A voter confronts Rahm Emanuel during his listening tour on the South side, arguing that the black community hasn't received any jobs from Washington.
Will Rahm Emanuel have difficulty attracting African-American voters?
While on his listening tour Monday morning, the mayoral contender caught some flack from a Park Manor resident who sounds upset about the lack of jobs in his South Side community.
"Why should we vote Democratic," asked the resident, who gave his name only as Paul. "Since the Democratic Party gave all the jobs to every ethnic group besides the African-Americans in their own community ... why should we vote Democratic now? You was in Washington, and it never reached us."
In response, Emanuel said there hasn't been the investment necessary in African-American communities, and he asked Paul to sit down and talk about his concerns.
Emanuel, however, does seem to face a challenge in the black community, where leaders are longing for a revival of the Harold Washington legacy, and are seeking a consensus candidate.
African-Americans dominate five of the city's top 10 wards. And of the top 23 wards with registered voters, African-Americans control a majority in 12. Don't assume that Emanuel, being a Democrat, can easily win those. And if you're one of those folks who think it's wrong for me to focus on race, then you clearly don't get Chicago politics.
It is an open secret in Washington that the Congressional Black Caucus despises Emanuel. A longtime caucus member told me that normally when they meet with the president, the chief of staff attends the meetings. But in the time Obama has been in the White House, Emanuel didn't attend one meeting, and has always given a cold shoulder to black members of Congress. And if you ask black political operatives, pollsters and insiders, they all have a "why-I-can't-stand-Emanuel" story.

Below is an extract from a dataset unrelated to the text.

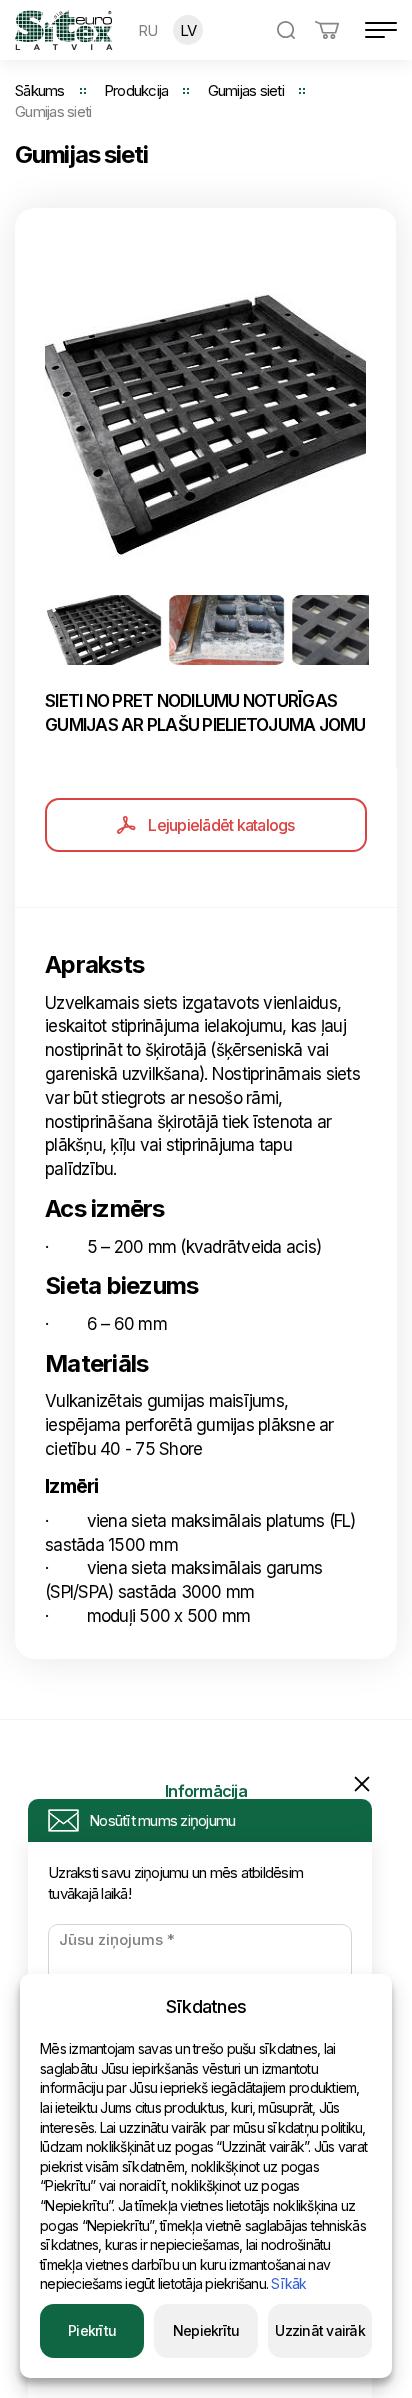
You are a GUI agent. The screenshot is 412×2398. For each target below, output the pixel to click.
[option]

If he wants to win the mayor's race, just having the public support of Obama isn't enough. He is going to have to deal with Reps. Danny Davis, Bobby Rush and Jesse Jackson Jr. All three have massive ground troops, and if they are willing to rally around someone like the Rev. James Meeks, also a state senator (I attend his church, Salem Baptist Church of Chicago), who can also pull white social conservatives to his side, Emanuel can forget about getting a significant share of the black vote.